What is required
Reproduce the records verbatim from the first line through the line that contains "Open the Manager", and stop there.

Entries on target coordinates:

--------------------------------------------------

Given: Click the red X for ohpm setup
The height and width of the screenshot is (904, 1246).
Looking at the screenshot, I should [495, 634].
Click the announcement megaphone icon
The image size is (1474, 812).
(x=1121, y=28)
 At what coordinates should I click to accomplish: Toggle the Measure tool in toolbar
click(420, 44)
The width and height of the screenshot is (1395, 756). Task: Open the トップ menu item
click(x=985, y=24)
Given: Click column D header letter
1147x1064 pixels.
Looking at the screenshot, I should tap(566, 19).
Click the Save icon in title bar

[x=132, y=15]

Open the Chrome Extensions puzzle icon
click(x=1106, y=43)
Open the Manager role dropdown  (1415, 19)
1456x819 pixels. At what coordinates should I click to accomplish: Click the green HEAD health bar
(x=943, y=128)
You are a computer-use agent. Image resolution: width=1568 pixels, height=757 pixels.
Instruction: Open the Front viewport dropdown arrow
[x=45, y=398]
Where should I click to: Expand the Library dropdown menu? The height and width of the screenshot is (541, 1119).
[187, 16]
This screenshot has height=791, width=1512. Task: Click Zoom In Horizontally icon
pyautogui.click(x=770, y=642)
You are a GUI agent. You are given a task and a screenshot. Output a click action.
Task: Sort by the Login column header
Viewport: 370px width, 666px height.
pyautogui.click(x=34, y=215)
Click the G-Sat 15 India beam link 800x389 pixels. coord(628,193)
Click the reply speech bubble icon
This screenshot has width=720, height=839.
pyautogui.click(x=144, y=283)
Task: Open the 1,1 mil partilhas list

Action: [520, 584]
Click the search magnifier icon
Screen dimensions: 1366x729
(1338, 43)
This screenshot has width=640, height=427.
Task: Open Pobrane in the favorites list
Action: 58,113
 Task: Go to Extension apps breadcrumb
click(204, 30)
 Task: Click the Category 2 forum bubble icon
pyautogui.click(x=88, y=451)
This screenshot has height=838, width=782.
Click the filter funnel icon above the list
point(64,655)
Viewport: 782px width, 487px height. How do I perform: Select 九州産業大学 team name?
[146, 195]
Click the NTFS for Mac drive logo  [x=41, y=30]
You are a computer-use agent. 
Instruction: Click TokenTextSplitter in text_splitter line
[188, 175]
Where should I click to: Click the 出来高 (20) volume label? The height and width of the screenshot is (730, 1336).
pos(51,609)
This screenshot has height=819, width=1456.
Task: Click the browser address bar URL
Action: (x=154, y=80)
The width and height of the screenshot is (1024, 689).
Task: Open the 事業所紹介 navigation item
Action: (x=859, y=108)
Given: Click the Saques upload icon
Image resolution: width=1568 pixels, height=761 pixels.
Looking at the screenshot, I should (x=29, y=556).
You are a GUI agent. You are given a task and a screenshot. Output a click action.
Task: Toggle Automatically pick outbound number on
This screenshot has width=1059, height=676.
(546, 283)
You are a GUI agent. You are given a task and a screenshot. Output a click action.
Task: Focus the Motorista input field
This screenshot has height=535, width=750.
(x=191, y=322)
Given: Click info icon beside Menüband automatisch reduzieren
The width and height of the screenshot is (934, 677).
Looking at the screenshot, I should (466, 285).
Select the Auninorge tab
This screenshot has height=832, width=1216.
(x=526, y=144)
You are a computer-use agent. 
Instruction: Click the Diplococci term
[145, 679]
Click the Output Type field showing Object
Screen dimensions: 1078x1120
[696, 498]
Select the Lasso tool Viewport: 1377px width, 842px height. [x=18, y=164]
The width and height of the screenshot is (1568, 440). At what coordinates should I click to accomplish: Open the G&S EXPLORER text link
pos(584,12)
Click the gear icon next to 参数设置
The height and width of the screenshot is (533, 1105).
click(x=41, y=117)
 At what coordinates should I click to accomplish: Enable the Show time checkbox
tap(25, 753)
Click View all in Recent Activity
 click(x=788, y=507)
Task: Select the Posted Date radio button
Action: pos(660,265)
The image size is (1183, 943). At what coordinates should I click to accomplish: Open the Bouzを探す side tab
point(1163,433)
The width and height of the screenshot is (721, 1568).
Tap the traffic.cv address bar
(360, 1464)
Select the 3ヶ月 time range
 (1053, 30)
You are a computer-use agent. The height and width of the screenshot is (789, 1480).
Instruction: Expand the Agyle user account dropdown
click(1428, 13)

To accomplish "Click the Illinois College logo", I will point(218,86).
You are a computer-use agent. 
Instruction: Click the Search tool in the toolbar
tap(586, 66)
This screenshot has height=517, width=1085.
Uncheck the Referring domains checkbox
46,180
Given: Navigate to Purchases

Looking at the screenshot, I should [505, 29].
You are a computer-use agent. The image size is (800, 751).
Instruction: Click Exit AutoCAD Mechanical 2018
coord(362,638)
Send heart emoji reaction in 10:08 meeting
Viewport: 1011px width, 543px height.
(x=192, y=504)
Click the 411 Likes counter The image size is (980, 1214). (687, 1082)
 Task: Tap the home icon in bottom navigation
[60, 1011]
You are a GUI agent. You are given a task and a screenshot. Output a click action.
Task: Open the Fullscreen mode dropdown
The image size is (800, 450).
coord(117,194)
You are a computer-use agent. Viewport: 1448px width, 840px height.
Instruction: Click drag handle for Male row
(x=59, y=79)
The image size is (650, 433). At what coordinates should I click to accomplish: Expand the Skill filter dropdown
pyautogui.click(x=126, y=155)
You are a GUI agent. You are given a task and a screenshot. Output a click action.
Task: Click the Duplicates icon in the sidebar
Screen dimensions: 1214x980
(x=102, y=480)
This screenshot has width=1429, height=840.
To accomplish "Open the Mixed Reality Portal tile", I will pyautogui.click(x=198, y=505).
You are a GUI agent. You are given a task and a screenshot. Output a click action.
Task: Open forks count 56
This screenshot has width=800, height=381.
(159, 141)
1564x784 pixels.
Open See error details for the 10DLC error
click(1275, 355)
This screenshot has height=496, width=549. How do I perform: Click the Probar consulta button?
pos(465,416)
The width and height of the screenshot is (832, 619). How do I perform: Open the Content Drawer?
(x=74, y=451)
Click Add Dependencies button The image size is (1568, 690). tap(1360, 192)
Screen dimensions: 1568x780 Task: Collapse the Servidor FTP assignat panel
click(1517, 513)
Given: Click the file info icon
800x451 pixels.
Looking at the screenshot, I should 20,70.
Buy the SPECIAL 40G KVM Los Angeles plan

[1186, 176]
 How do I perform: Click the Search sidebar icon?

--------------------------------------------------

Written solution
Given: Click the red X for ohpm setup
The height and width of the screenshot is (904, 1246).
Looking at the screenshot, I should [495, 634].
Click the announcement megaphone icon
The image size is (1474, 812).
(x=1121, y=28)
 At what coordinates should I click to accomplish: Toggle the Measure tool in toolbar
click(420, 44)
The width and height of the screenshot is (1395, 756). Task: Open the トップ menu item
click(x=985, y=24)
Given: Click column D header letter
1147x1064 pixels.
Looking at the screenshot, I should tap(566, 19).
Click the Save icon in title bar

[x=132, y=15]

Open the Chrome Extensions puzzle icon
click(x=1106, y=43)
Open the Manager role dropdown  (1415, 19)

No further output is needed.